-- BEGIN --
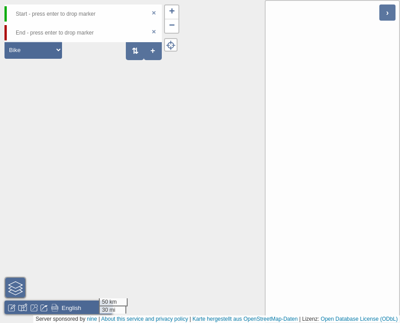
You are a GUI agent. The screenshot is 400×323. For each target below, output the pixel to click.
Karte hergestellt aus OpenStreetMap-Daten (245, 319)
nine (92, 319)
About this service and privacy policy (144, 319)
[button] (171, 12)
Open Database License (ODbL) (359, 319)
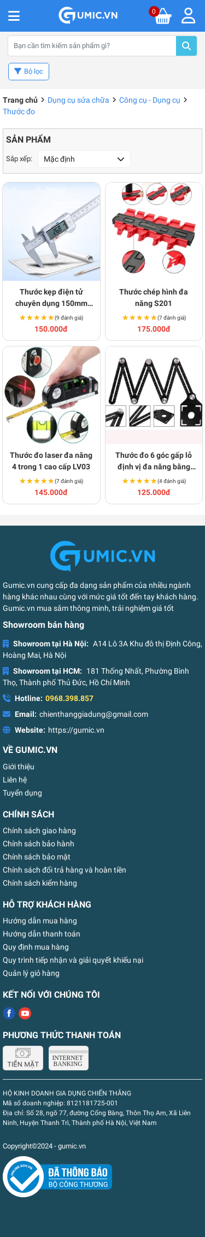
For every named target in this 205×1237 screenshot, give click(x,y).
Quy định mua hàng (36, 947)
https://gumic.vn (76, 730)
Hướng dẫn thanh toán (41, 933)
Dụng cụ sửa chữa (78, 100)
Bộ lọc (33, 71)
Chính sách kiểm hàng (40, 883)
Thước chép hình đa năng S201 (153, 297)
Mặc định (59, 159)
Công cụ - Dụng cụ (149, 100)
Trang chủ (20, 100)
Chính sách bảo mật (37, 856)
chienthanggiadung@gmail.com (93, 714)
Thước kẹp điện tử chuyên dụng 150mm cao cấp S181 (51, 298)
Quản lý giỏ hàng (31, 973)
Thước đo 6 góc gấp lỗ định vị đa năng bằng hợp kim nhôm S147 (153, 462)
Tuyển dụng (22, 792)
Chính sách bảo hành (38, 843)
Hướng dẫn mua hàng (40, 920)
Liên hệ (15, 779)
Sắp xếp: (19, 159)
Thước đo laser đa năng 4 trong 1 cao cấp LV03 (51, 461)
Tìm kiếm (186, 46)
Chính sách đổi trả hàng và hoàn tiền (64, 869)
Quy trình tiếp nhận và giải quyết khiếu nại (73, 960)
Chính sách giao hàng (39, 830)
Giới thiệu (18, 766)
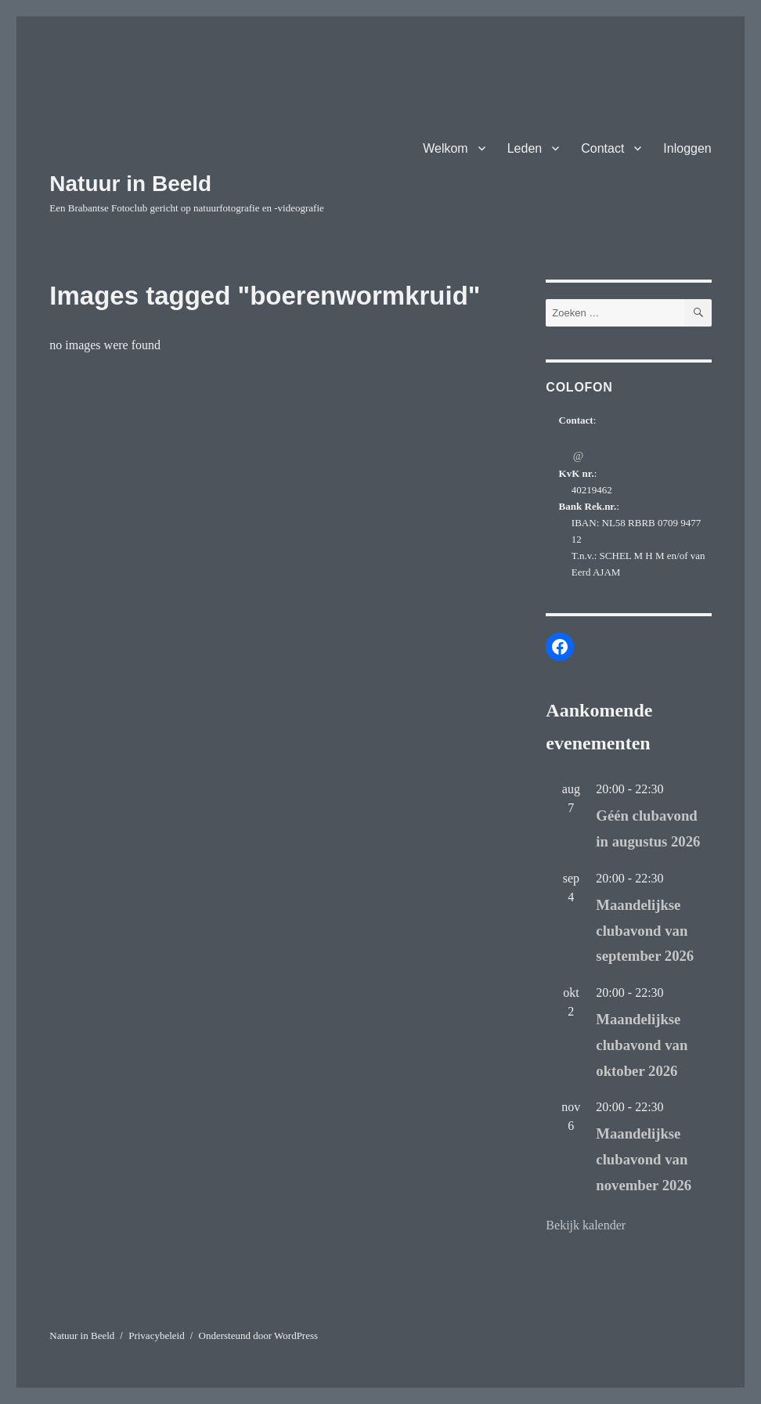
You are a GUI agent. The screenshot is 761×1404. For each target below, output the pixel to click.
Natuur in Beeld (130, 183)
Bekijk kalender (586, 1225)
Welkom (445, 148)
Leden (525, 148)
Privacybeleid (156, 1335)
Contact (602, 148)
-- END --
Reproduce the material beginning at the line that contains "Liên hệ (15, 779)" and stopping after the line that contains "Giới thiệu (18, 766)", with "Tìm kiếm" changed to "Tra cứu" and everything else left unchanged.

▶ **THE REPLY**:
Liên hệ (15, 779)
Sắp xếp: (19, 159)
Thước đo laser đa năng 4 trong 1 cao cấp LV03 (51, 461)
Tra cứu (186, 46)
Chính sách đổi trả hàng và hoàn tiền (64, 869)
Quy trình tiếp nhận và giải quyết khiếu nại (73, 960)
Chính sách giao hàng (39, 830)
Giới thiệu (18, 766)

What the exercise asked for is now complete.